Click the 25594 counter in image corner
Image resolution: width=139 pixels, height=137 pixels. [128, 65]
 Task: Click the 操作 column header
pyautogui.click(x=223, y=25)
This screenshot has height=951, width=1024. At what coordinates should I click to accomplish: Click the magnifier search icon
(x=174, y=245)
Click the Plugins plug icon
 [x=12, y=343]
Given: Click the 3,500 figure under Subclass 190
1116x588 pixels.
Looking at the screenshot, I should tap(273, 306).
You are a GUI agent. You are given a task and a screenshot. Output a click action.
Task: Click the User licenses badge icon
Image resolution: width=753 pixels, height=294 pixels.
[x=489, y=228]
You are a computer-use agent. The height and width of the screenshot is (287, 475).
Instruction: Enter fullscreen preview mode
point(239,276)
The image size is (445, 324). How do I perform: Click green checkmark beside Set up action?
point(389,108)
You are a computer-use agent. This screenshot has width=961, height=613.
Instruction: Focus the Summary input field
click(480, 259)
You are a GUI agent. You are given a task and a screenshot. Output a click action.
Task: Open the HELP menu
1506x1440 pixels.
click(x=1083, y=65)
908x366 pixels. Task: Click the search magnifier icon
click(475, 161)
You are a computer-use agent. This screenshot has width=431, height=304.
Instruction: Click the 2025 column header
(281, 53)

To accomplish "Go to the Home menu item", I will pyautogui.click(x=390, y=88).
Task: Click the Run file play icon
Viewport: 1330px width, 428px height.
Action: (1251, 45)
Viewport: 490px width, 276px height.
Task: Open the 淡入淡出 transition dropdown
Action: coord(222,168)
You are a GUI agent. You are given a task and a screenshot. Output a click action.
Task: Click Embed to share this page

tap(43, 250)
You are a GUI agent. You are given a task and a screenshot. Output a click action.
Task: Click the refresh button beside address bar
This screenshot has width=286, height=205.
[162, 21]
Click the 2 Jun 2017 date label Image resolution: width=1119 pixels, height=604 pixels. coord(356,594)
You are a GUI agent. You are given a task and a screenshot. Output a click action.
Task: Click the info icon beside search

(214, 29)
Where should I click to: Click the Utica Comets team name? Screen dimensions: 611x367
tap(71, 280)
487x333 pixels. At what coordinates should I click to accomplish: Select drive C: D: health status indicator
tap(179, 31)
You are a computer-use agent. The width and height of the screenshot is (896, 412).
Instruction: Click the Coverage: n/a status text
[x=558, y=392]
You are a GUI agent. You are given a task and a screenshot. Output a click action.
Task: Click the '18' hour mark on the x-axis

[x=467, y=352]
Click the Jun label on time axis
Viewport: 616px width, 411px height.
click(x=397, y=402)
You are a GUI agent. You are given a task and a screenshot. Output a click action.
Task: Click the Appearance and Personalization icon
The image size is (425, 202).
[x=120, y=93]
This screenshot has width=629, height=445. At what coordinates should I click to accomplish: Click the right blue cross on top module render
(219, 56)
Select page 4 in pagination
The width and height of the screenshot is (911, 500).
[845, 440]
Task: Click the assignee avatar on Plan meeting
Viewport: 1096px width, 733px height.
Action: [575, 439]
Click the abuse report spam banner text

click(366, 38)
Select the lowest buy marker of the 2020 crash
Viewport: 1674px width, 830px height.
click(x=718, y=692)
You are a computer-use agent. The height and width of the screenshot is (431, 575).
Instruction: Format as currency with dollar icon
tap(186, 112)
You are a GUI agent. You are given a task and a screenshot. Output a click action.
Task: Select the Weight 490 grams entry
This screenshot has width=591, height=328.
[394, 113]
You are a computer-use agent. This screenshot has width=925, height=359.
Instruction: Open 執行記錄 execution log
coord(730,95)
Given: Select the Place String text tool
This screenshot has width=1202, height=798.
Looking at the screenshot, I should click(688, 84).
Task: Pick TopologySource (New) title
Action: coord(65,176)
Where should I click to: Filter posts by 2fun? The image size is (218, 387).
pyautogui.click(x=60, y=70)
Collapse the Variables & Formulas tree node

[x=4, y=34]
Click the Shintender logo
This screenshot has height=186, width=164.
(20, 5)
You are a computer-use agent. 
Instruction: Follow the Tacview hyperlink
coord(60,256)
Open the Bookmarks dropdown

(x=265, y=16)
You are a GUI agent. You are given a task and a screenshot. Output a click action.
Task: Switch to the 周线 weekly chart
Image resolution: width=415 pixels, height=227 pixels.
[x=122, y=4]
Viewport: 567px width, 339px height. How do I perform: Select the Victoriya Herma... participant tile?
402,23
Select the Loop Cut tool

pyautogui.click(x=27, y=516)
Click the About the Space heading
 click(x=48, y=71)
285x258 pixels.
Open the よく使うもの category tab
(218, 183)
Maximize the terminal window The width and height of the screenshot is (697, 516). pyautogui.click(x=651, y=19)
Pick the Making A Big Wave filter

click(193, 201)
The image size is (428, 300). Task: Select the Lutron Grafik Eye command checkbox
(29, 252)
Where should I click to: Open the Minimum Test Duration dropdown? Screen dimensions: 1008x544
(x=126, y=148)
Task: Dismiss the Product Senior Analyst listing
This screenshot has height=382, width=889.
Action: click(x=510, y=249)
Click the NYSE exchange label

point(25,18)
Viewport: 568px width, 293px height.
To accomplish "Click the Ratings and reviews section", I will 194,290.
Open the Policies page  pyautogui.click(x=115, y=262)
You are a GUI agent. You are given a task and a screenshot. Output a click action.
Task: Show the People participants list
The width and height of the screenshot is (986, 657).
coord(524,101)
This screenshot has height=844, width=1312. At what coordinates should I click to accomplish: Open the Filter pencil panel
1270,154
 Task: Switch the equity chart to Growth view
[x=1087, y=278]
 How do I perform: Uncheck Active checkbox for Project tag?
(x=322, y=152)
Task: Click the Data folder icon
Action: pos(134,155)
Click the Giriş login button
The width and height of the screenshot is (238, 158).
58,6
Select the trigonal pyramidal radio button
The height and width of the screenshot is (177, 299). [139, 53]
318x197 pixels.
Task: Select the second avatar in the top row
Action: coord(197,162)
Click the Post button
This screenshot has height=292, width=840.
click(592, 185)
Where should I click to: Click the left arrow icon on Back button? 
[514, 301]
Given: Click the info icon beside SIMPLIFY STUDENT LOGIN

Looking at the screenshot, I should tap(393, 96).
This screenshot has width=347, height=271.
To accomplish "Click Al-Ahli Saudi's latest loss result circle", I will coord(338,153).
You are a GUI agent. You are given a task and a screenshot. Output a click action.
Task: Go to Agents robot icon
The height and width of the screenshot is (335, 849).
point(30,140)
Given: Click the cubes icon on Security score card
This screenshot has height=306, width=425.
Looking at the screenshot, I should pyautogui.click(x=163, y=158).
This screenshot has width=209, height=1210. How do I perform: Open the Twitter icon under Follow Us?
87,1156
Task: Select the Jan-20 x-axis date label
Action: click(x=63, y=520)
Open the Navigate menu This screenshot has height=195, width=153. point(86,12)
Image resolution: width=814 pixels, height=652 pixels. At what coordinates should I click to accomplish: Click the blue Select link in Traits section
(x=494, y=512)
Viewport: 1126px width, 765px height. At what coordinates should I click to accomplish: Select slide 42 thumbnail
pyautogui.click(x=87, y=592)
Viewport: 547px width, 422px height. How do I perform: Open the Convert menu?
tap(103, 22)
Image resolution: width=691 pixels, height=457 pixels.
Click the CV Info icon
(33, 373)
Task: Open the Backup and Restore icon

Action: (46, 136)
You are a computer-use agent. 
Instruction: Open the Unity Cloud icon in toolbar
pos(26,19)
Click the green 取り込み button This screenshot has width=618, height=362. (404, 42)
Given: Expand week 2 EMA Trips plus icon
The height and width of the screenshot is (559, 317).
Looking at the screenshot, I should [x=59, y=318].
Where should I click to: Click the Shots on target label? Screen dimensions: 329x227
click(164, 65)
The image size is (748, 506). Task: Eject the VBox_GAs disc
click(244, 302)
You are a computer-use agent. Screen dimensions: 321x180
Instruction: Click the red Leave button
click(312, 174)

■ ■ ■ ■

◆ DIRECTIONS FOR THIS TASK:
Return all of the lines above exactly, with none omitted.

◆ RESULT BELOW:
Click the 25594 counter in image corner
Image resolution: width=139 pixels, height=137 pixels. [128, 65]
 Task: Click the 操作 column header
pyautogui.click(x=223, y=25)
This screenshot has height=951, width=1024. At what coordinates should I click to accomplish: Click the magnifier search icon
(x=174, y=245)
Click the Plugins plug icon
 [x=12, y=343]
Given: Click the 3,500 figure under Subclass 190
1116x588 pixels.
Looking at the screenshot, I should tap(273, 306).
You are a GUI agent. You are given a task and a screenshot. Output a click action.
Task: Click the User licenses badge icon
Image resolution: width=753 pixels, height=294 pixels.
[x=489, y=228]
You are a computer-use agent. The height and width of the screenshot is (287, 475).
Instruction: Enter fullscreen preview mode
point(239,276)
The image size is (445, 324). How do I perform: Click green checkmark beside Set up action?
point(389,108)
You are a computer-use agent. This screenshot has width=961, height=613.
Instruction: Focus the Summary input field
click(480, 259)
You are a GUI agent. You are given a task and a screenshot. Output a click action.
Task: Open the HELP menu
1506x1440 pixels.
click(x=1083, y=65)
908x366 pixels. Task: Click the search magnifier icon
click(475, 161)
You are a computer-use agent. This screenshot has width=431, height=304.
Instruction: Click the 2025 column header
(281, 53)

To accomplish "Go to the Home menu item", I will pyautogui.click(x=390, y=88).
Task: Click the Run file play icon
Viewport: 1330px width, 428px height.
Action: (1251, 45)
Viewport: 490px width, 276px height.
Task: Open the 淡入淡出 transition dropdown
Action: coord(222,168)
You are a GUI agent. You are given a task and a screenshot. Output a click action.
Task: Click Embed to share this page

tap(43, 250)
You are a GUI agent. You are given a task and a screenshot. Output a click action.
Task: Click the refresh button beside address bar
This screenshot has width=286, height=205.
[162, 21]
Click the 2 Jun 2017 date label Image resolution: width=1119 pixels, height=604 pixels. coord(356,594)
You are a GUI agent. You are given a task and a screenshot. Output a click action.
Task: Click the info icon beside search

(214, 29)
Where should I click to: Click the Utica Comets team name? Screen dimensions: 611x367
tap(71, 280)
487x333 pixels. At what coordinates should I click to accomplish: Select drive C: D: health status indicator
tap(179, 31)
You are a computer-use agent. The width and height of the screenshot is (896, 412).
Instruction: Click the Coverage: n/a status text
[x=558, y=392]
You are a GUI agent. You are given a task and a screenshot. Output a click action.
Task: Click the '18' hour mark on the x-axis

[x=467, y=352]
Click the Jun label on time axis
Viewport: 616px width, 411px height.
click(x=397, y=402)
You are a GUI agent. You are given a task and a screenshot. Output a click action.
Task: Click the Appearance and Personalization icon
The image size is (425, 202).
[x=120, y=93]
This screenshot has width=629, height=445. At what coordinates should I click to accomplish: Click the right blue cross on top module render
(219, 56)
Select page 4 in pagination
The width and height of the screenshot is (911, 500).
[845, 440]
Task: Click the assignee avatar on Plan meeting
Viewport: 1096px width, 733px height.
Action: [575, 439]
Click the abuse report spam banner text

click(366, 38)
Select the lowest buy marker of the 2020 crash
Viewport: 1674px width, 830px height.
click(x=718, y=692)
You are a computer-use agent. The height and width of the screenshot is (431, 575).
Instruction: Format as currency with dollar icon
tap(186, 112)
You are a GUI agent. You are given a task and a screenshot. Output a click action.
Task: Select the Weight 490 grams entry
This screenshot has width=591, height=328.
[394, 113]
You are a computer-use agent. This screenshot has width=925, height=359.
Instruction: Open 執行記錄 execution log
coord(730,95)
Given: Select the Place String text tool
This screenshot has width=1202, height=798.
Looking at the screenshot, I should click(688, 84).
Task: Pick TopologySource (New) title
Action: coord(65,176)
Where should I click to: Filter posts by 2fun? The image size is (218, 387).
pyautogui.click(x=60, y=70)
Collapse the Variables & Formulas tree node

[x=4, y=34]
Click the Shintender logo
This screenshot has height=186, width=164.
(20, 5)
You are a computer-use agent. 
Instruction: Follow the Tacview hyperlink
coord(60,256)
Open the Bookmarks dropdown

(x=265, y=16)
You are a GUI agent. You are given a task and a screenshot. Output a click action.
Task: Switch to the 周线 weekly chart
Image resolution: width=415 pixels, height=227 pixels.
[x=122, y=4]
Viewport: 567px width, 339px height. How do I perform: Select the Victoriya Herma... participant tile?
402,23
Select the Loop Cut tool

pyautogui.click(x=27, y=516)
Click the About the Space heading
 click(x=48, y=71)
285x258 pixels.
Open the よく使うもの category tab
(218, 183)
Maximize the terminal window The width and height of the screenshot is (697, 516). pyautogui.click(x=651, y=19)
Pick the Making A Big Wave filter

click(193, 201)
The image size is (428, 300). Task: Select the Lutron Grafik Eye command checkbox
(29, 252)
Where should I click to: Open the Minimum Test Duration dropdown? Screen dimensions: 1008x544
(x=126, y=148)
Task: Dismiss the Product Senior Analyst listing
This screenshot has height=382, width=889.
Action: click(x=510, y=249)
Click the NYSE exchange label

point(25,18)
Viewport: 568px width, 293px height.
To accomplish "Click the Ratings and reviews section", I will 194,290.
Open the Policies page  pyautogui.click(x=115, y=262)
You are a GUI agent. You are given a task and a screenshot. Output a click action.
Task: Show the People participants list
The width and height of the screenshot is (986, 657).
coord(524,101)
This screenshot has height=844, width=1312. At what coordinates should I click to accomplish: Open the Filter pencil panel
1270,154
 Task: Switch the equity chart to Growth view
[x=1087, y=278]
 How do I perform: Uncheck Active checkbox for Project tag?
(x=322, y=152)
Task: Click the Data folder icon
Action: pos(134,155)
Click the Giriş login button
The width and height of the screenshot is (238, 158).
58,6
Select the trigonal pyramidal radio button
The height and width of the screenshot is (177, 299). [139, 53]
318x197 pixels.
Task: Select the second avatar in the top row
Action: coord(197,162)
Click the Post button
This screenshot has height=292, width=840.
click(592, 185)
Where should I click to: Click the left arrow icon on Back button? 
[514, 301]
Given: Click the info icon beside SIMPLIFY STUDENT LOGIN

Looking at the screenshot, I should tap(393, 96).
This screenshot has width=347, height=271.
To accomplish "Click Al-Ahli Saudi's latest loss result circle", I will coord(338,153).
You are a GUI agent. You are given a task and a screenshot. Output a click action.
Task: Go to Agents robot icon
The height and width of the screenshot is (335, 849).
point(30,140)
Given: Click the cubes icon on Security score card
This screenshot has height=306, width=425.
Looking at the screenshot, I should pyautogui.click(x=163, y=158).
This screenshot has width=209, height=1210. How do I perform: Open the Twitter icon under Follow Us?
87,1156
Task: Select the Jan-20 x-axis date label
Action: click(x=63, y=520)
Open the Navigate menu This screenshot has height=195, width=153. point(86,12)
Image resolution: width=814 pixels, height=652 pixels. At what coordinates should I click to accomplish: Click the blue Select link in Traits section
(x=494, y=512)
Viewport: 1126px width, 765px height. At what coordinates should I click to accomplish: Select slide 42 thumbnail
pyautogui.click(x=87, y=592)
Viewport: 547px width, 422px height. How do I perform: Open the Convert menu?
tap(103, 22)
Image resolution: width=691 pixels, height=457 pixels.
Click the CV Info icon
(33, 373)
Task: Open the Backup and Restore icon

Action: (46, 136)
You are a computer-use agent. 
Instruction: Open the Unity Cloud icon in toolbar
pos(26,19)
Click the green 取り込み button This screenshot has width=618, height=362. (404, 42)
Given: Expand week 2 EMA Trips plus icon
The height and width of the screenshot is (559, 317).
Looking at the screenshot, I should [x=59, y=318].
Where should I click to: Click the Shots on target label? Screen dimensions: 329x227
click(164, 65)
The image size is (748, 506). Task: Eject the VBox_GAs disc
click(244, 302)
You are a computer-use agent. Screen dimensions: 321x180
Instruction: Click the red Leave button
click(312, 174)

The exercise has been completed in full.